Show me the biggest let down in this movie is the ending. I'm not going to spoil it for anyone who hasn't seen the movie yet, but while I do understand why they made this choice, it still led to an anticlimatic ending with a forced 180 on Sophia's character. Obviously they were hoping that this was going to lead to sequels, but given all the other problems I already listed, that isn't happening any time soon.

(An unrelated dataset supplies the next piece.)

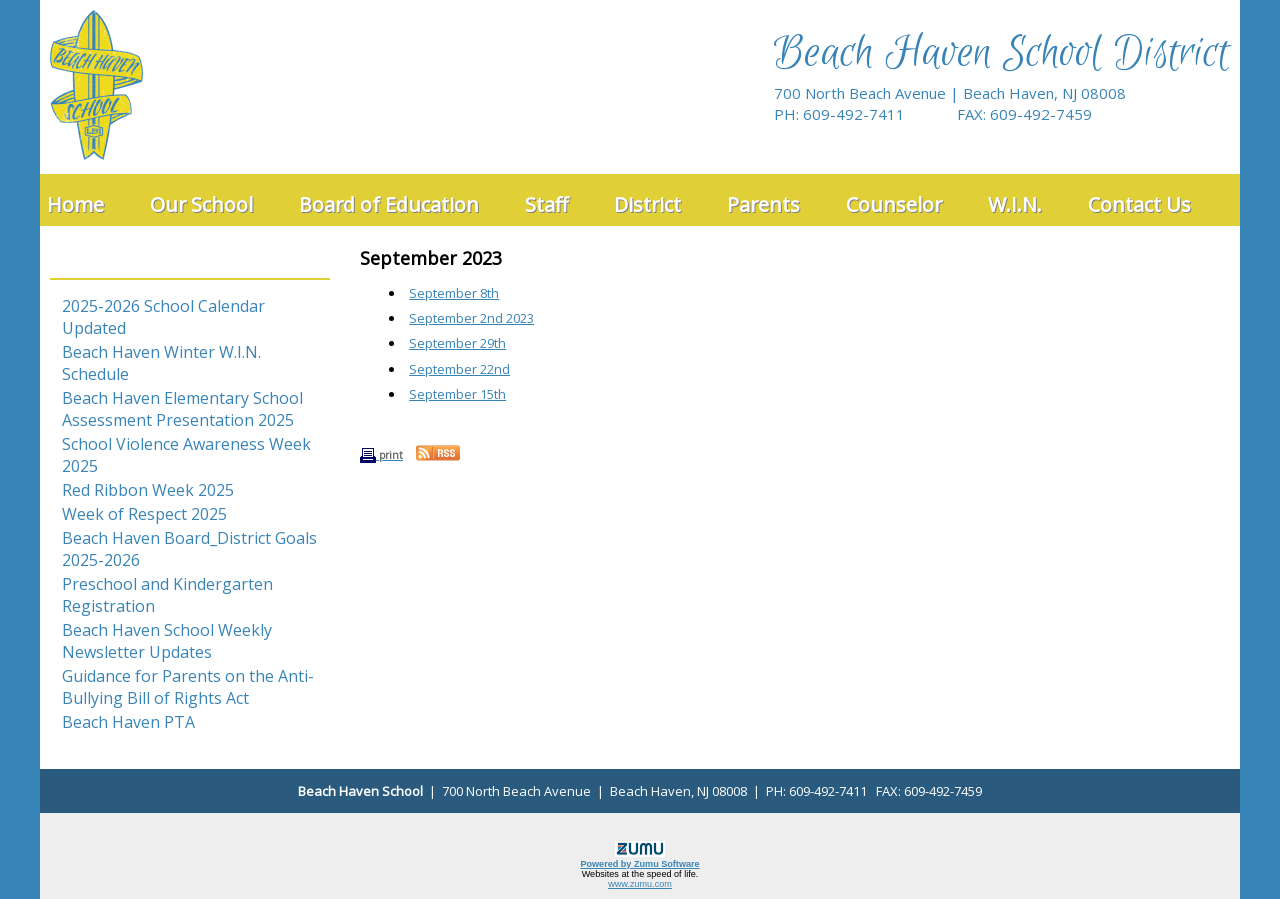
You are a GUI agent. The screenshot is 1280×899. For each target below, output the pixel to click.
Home (75, 204)
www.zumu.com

And that's my review for Assassin's Creed. I think I understand why they made the decision to focus more on the present then in the past, but it's the past that gives Assassin's Creed as a video game franchise its meat and what we really wanted to see. When we do see the Spanish Inquisiton and all the action that goes with it, the film is good, but since it's not as much of a focus as it should have been, Assassin's Creed has sadly fallen victim to the video game movie curse like so many before it. There are more insulting adaptations to video games than this, but sadly this is another film to prove that the curse is going to stay for a little while longer.